What is Ronald Reagan's Tear down this wall" speech about?"

On June 12, 1987, U.S. President Ronald Reagan made one of his most famous speeches, in which he appealed to then Soviet Union General Secretary Mikhail Gorbachev to "tear down this wall." The "wall" refers, of course, to the Berlin Wall — the physical barrier between West and East Germany, as well as the symbolic barrier between two political ideologies: democracy and communism.
 

You probably already know that, at the close of World War II, Germany and its dictator Adolf Hitler were defeated by the allied forces of the United States, France, Great Britain, and the Soviet Union. At the Potsdam Conference in 1945, it was agreed to divide Germany among the four occupying countries, in an effort to keep history from repeating itself — that is, a unified Germany rising to power again under the rule of a brutal dictator. Eventually, the territories occupied by the U.S., France, and Great Britain became the western bloc, or West Germany, while the eastern bloc became East Germany, which was widely considered to be a puppet state of the Soviet Union. In the years after the war, freedoms continued to erode in East Germany, and finally in 1961, the Berlin Wall was constructed, which not only completely closed the borders between the two Germanies, but also served as the most visible symbol of the Cold War.

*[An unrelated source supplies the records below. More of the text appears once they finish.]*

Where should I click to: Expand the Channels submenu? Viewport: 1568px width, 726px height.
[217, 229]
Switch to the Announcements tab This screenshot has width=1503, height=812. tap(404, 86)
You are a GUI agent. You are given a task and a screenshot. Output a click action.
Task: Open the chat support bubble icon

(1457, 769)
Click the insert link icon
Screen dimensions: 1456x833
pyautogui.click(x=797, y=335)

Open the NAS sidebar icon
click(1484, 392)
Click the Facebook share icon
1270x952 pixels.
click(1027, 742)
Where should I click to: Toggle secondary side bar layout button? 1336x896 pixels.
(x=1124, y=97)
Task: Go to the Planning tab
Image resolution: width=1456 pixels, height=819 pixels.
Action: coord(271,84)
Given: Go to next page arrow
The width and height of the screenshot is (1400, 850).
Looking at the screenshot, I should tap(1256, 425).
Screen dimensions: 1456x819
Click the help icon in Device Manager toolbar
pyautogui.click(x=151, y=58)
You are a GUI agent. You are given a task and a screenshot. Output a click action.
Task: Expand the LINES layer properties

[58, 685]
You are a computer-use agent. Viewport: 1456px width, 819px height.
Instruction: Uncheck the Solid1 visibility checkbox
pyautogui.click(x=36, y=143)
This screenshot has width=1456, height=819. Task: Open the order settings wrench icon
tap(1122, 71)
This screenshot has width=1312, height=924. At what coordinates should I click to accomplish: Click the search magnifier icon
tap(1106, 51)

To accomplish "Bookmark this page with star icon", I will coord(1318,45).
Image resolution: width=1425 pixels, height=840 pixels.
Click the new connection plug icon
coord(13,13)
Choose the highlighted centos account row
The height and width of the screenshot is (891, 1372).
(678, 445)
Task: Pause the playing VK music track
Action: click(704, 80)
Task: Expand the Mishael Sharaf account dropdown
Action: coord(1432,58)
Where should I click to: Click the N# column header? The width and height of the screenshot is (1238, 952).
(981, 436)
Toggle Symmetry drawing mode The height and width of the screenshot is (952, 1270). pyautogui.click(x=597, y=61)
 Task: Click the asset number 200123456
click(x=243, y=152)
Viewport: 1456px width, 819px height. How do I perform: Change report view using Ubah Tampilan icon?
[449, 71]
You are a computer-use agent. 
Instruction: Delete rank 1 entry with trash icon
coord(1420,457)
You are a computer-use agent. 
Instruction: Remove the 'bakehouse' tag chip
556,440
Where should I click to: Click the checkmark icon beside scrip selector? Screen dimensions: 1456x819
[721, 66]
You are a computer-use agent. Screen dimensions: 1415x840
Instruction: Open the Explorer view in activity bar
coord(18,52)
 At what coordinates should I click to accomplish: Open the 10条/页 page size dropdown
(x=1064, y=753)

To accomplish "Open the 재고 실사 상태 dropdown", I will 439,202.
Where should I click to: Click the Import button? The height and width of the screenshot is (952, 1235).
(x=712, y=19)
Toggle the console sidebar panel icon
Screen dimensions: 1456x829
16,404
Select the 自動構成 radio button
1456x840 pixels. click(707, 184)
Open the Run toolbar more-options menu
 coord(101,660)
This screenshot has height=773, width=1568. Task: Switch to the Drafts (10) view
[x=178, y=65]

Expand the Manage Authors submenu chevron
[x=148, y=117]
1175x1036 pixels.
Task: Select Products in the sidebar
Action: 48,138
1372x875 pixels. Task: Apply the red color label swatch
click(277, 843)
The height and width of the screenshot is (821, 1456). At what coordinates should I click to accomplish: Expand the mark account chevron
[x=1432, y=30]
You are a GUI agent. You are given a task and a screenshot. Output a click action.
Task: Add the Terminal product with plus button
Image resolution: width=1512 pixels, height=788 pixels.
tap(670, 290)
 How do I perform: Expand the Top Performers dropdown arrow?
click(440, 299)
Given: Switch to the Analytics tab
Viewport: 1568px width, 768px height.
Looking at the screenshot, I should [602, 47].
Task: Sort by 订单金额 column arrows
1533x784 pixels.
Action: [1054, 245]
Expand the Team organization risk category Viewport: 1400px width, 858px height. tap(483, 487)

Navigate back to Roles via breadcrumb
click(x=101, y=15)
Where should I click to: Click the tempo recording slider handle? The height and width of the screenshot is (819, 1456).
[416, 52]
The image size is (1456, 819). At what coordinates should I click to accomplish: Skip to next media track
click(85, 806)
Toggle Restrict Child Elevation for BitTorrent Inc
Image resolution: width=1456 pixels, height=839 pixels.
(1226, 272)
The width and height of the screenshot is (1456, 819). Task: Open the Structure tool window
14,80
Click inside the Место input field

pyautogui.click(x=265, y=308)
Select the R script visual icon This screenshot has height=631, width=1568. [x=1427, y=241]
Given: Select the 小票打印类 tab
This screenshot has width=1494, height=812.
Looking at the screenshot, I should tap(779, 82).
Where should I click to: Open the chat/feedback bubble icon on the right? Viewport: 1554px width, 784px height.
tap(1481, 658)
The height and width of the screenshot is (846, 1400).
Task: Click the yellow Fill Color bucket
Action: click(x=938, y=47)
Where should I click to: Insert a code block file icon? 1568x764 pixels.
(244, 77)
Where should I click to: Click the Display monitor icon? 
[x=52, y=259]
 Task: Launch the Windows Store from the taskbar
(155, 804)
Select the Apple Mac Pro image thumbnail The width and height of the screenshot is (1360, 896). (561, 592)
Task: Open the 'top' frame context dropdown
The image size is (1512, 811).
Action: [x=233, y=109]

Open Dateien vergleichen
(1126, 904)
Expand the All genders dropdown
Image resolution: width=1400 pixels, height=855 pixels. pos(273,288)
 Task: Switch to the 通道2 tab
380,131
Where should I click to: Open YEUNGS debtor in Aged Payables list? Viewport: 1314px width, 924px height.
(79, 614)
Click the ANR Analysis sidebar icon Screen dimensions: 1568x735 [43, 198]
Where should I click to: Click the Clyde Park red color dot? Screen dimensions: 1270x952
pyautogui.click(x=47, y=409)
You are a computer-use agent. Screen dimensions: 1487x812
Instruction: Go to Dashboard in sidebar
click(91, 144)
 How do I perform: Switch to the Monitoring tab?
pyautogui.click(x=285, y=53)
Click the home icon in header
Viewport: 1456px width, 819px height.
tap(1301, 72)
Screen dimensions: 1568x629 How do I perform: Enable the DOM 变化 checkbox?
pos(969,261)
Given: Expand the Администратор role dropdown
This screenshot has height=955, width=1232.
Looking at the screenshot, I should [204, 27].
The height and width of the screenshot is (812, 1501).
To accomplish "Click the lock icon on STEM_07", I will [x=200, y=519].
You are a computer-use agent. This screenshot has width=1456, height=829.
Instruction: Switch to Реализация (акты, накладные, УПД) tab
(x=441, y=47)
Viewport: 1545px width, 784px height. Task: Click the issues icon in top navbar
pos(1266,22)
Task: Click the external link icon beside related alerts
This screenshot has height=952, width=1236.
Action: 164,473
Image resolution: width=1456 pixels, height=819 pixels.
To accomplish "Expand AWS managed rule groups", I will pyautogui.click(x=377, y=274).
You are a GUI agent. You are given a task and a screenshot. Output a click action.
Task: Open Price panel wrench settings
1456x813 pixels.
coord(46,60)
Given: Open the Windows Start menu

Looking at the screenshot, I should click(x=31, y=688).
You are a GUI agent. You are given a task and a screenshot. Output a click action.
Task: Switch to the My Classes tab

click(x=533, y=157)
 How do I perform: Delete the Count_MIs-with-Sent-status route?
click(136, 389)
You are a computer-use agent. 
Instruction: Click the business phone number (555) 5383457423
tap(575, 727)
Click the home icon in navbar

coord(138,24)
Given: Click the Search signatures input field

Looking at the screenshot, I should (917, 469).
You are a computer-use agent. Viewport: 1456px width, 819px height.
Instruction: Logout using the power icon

In the 1980s, communism began its long and steady decline in the Soviet Union and Western Europe. President Reagan saw the opportunity to try to urge on that decline by visiting the Berlin Wall and giving this memorable speech, which not only called for the dismantling of the Wall, but also for the reunification of Germany. Just a couple of years later, the East German government fell, as did the Wall itself, and in 1990, the two Germanies were reunited under one democratic government. These events were perhaps the "last straw" for the Soviet Union, which was dissolved a year later.